Cal Poly students to again return to historic Downtown for plan update

October 28, 2011
Santa Paula News

Come Saturday they’ll be back, and Planning Director Janna Minsk is hoping Santa Paula citizens will again be welcoming to Cal Poly San Luis Obispo students conducting a survey of the historic downtown.

The October 29 visit is the second for the group: in September, 19 students and two professors from the Regional Planning Department at Cal Poly visited the historic Central Business District to start the process of updating the Downtown Implementation Plan.

The update will determine how to meld the old with the new commercial areas that eventually will be a part of Limoneira Company’s East Area 1 development. On Saturday students will again be focusing their efforts in the historic Santa Paula Downtown area, part of ongoing visits and surveys to cumulate with ideas/concepts to update the Downtown Implementation Plan that was completed in 2004.

During their Santa Paula visits the students will be taking photos and meeting with city leaders, civic groups and the community to help determine what they see as an ideal downtown. And that includes dovetailing nicely with the 25-acre commercial/retail center that will be created when Limoneira East Area 1 is developed with 1,500 new residences.

The effort will last about six months, and the update has a target date of May 2012. “At this point I’m not sure where they’ll be setting up camp” for Saturday’s downtown survey, but Minsk said she expects the students and professors to start the survey in the mid-morning and continue to talk to people throughout the afternoon.

The group will also be surveying those at the Limoneira Soccer Fields and, Minsk said, possibly those who attended Saturday’s Halloween Parade by dropping by Veterans Memorial Park where the procession ends. She noted the students and professors “really enjoyed themselves the first time they were here and found everyone to be very pleasant” when asked questions at Vons grocery market and in the downtown area that is the focus of the survey.
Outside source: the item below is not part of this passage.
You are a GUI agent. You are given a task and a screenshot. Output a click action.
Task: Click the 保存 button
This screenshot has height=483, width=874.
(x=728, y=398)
The students will ask for input from Santa Paulans “pertaining to the city, the retail community and attractions particularly in the downtown area.” Also known as the Central Business District, Minsk said those participating in the update will help determine the future of the downtown.

Minsk noted that it’s an “exciting time for the Downtown,” with its growing list of cultural attractions and restaurants all close Railroad Plaza - with its soon to be completed recreational trail and newly opened Museum of Ventura County Agriculture Museum.